- **Directions**:
Where the line containing "This screenshot has height=242, width=316." appears below, start there and repeat each line exactly to the end. Leave the pictures out.

(Saved data entries)
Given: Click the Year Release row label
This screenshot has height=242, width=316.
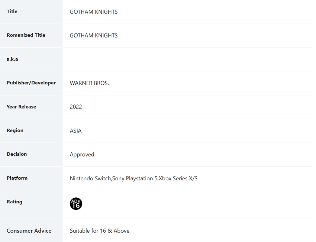Looking at the screenshot, I should [x=22, y=107].
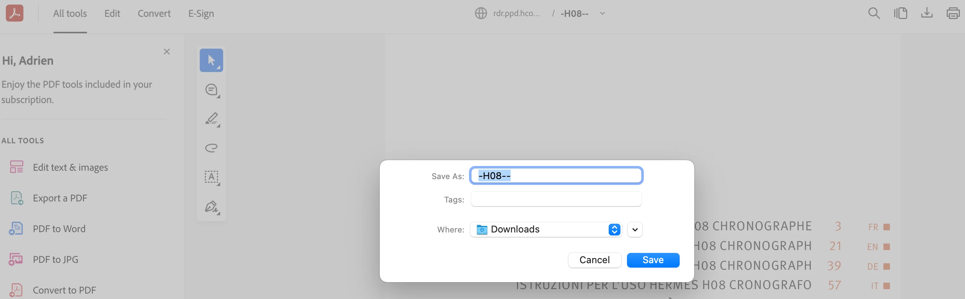Screen dimensions: 965x299
Task: Open the Downloads location popup
Action: pos(546,229)
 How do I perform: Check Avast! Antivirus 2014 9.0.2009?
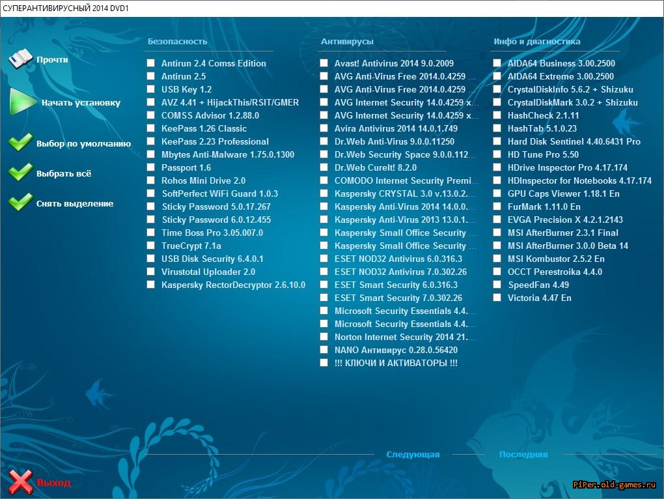[324, 63]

- **Exercise answer**:
This screenshot has height=242, width=316.
Looking at the screenshot, I should [x=22, y=107].
Screen dimensions: 965x299
Task: Open the Downloads location popup
Action: pos(546,229)
 How do I perform: Check Avast! Antivirus 2014 9.0.2009?
[324, 63]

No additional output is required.